◆ Task prompt
Whenever a line in the records below holds the string "agent", copy it out.

[Data in this exercise]

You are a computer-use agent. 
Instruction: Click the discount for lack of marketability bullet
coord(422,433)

[/Data in this exercise]
[Data in this exercise]

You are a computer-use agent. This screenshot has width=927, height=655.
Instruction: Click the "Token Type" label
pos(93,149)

[/Data in this exercise]
[Data in this exercise]

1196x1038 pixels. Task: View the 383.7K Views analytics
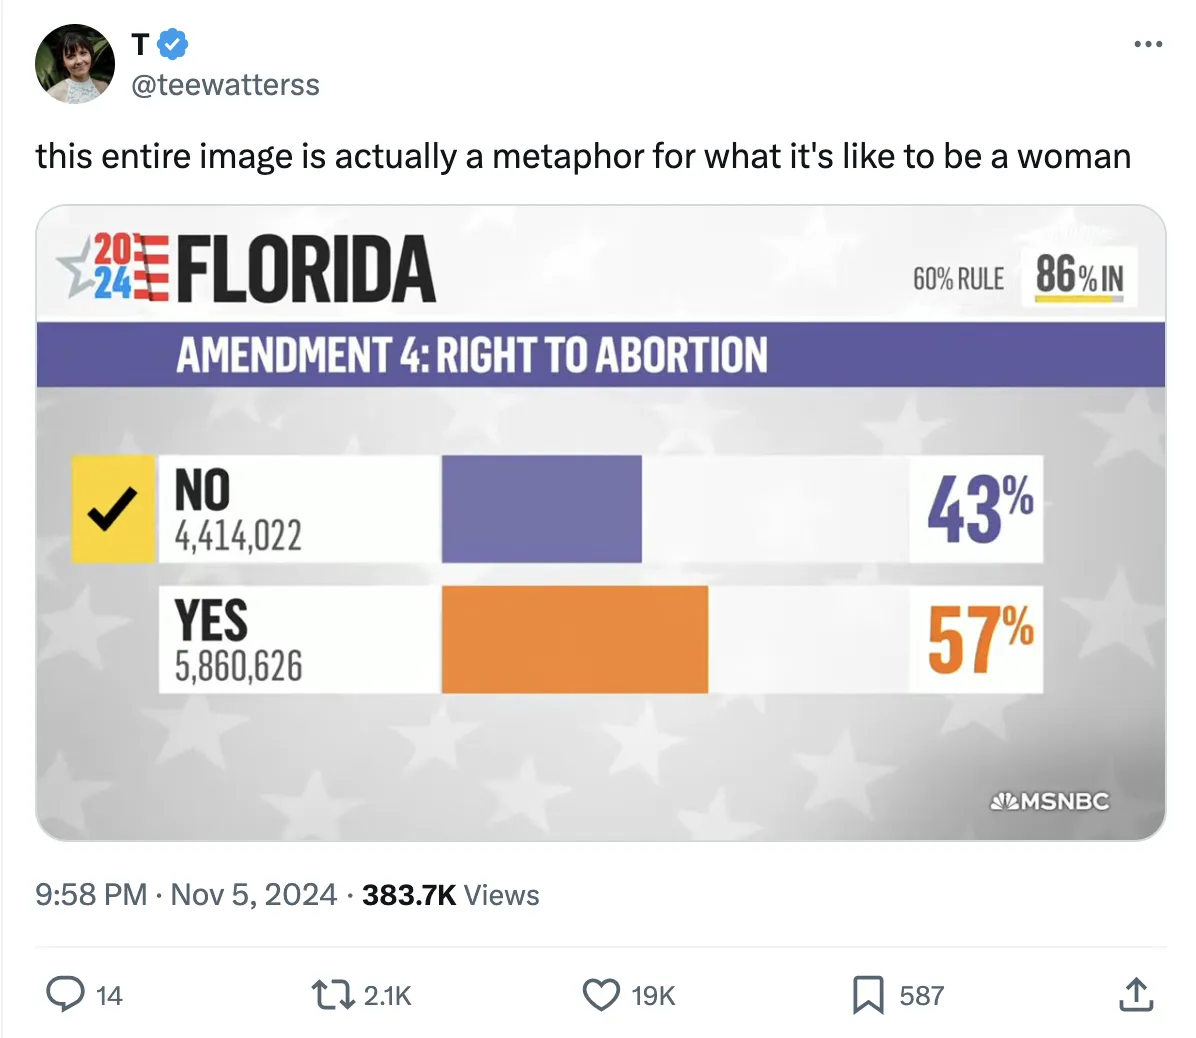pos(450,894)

[/Data in this exercise]

◆ Expected output
You are a computer-use agent. 
You are a computer-use agent. This screenshot has width=927, height=655.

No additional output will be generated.